Eliana Favilla, Semi di girasole, Bandecchi &Vivaldi Editori Stampatori, 2022, pag. 144.

 

 

 

 

15 agosto 2022

"La lapide di Rosa" di Claudio Orsi

 


di Elisa Bertoni

Quale storia può nascondere una lapide?

       Lo sapeva Foscolo quando nel celebre carme Dei Sepolcri sottolineava l'importanza della tomba, non solo come mezzo per ricordare i propri affetti scomparsi, ma soprattutto come luogo privilegiato per costruire una coscienza civica che possa affrancarsi dalla barbarie, permettendo, grazie alla memoria, che l'umanità non si smarrisca nel vuoto di un oblio autodistruttivo.

       Il tempo può far sbiadire le scritte, anche quelle scolpite sulla roccia o impedire di comprenderne il contenuto: ecco perché diventa necessaria la passione di un ricercatore che sappia far parlare ciò che c'è scritto, come fanno poeti e storici, capaci grazie ad una curiosità mai doma unita ad inesausto amore per la verità, di dare voce a quello che, muto, aspetta di incontrare chi gli dia parola, liberando dal vincolo di una rigida lapide le storie ivi impresse.

       E' questo che è riuscito a fare Claudio Orsi, nel suo libro La lapide di Rosa: far parlare una pietra. La lapide diviene lo strumento di partenza per ricostruire eventi di storia locale che si inseriscono nel contesto ben più ampio della Resistenza, un frammento della propria terra che come una tessera di mosaico va ad impreziosire l'esteso quadro di uno dei periodi più complessi e drammatici della nostra storia nazionale.

       Apprezzabile il fatto che il narratore abbia rinunciato a romanzare gli eventi, rimanendo fedele alle asciutte testimonianze, come quelle ricavate dalle Cronache di Daniele Ricci, sacerdote della Parrocchia di S. Michele e S. Lorenzo di Moriano, e soprattutto alle genuine parole di Nanni Maffei, l'ormai novantaduenne figlio di Giuseppe, rimasto ucciso insieme a Rosa Rosenthal, ad Ugo Brandini e a Neno Sodini dal fuoco nazista che dalla Linea Gotica cercava di arrestare l'avanzata degli Alleati.

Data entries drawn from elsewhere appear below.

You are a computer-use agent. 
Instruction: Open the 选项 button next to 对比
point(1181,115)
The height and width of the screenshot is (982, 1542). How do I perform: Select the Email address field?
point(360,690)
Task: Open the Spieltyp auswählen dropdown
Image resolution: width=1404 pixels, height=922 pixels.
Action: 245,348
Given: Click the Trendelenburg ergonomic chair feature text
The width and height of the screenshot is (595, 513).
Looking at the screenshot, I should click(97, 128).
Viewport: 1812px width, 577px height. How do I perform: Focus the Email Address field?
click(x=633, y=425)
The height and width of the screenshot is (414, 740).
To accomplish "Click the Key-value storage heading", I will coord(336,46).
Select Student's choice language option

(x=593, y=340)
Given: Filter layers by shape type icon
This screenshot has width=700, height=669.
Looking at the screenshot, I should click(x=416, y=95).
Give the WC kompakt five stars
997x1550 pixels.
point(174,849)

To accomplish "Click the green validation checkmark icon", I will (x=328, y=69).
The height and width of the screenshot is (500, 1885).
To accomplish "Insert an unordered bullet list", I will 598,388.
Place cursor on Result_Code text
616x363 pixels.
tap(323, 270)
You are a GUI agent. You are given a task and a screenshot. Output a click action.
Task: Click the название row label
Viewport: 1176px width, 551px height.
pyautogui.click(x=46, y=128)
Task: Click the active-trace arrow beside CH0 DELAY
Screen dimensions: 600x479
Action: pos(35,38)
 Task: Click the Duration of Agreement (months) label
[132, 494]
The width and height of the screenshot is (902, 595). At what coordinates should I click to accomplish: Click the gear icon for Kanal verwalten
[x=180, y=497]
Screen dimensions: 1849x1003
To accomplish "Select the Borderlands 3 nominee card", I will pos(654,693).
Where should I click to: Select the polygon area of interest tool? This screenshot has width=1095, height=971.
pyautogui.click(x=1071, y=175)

 Era il 24 settembre 1944.

      La testimonianza di Nanni Maffei ha tutto il gusto della storia orale: i ricordi fluiscono con l'evidenza di chi sembra che abbia ancora davanti agli occhi i fatti che commemora fino agli eventi di quel tragico giorno, i luoghi vengono ricordati con precisione, con i toponimi locali, quasi si sentisse il bisogno di definire e circoscrivere con esattezza il perimetro della tragedia per convalidare l'esattezza del racconto.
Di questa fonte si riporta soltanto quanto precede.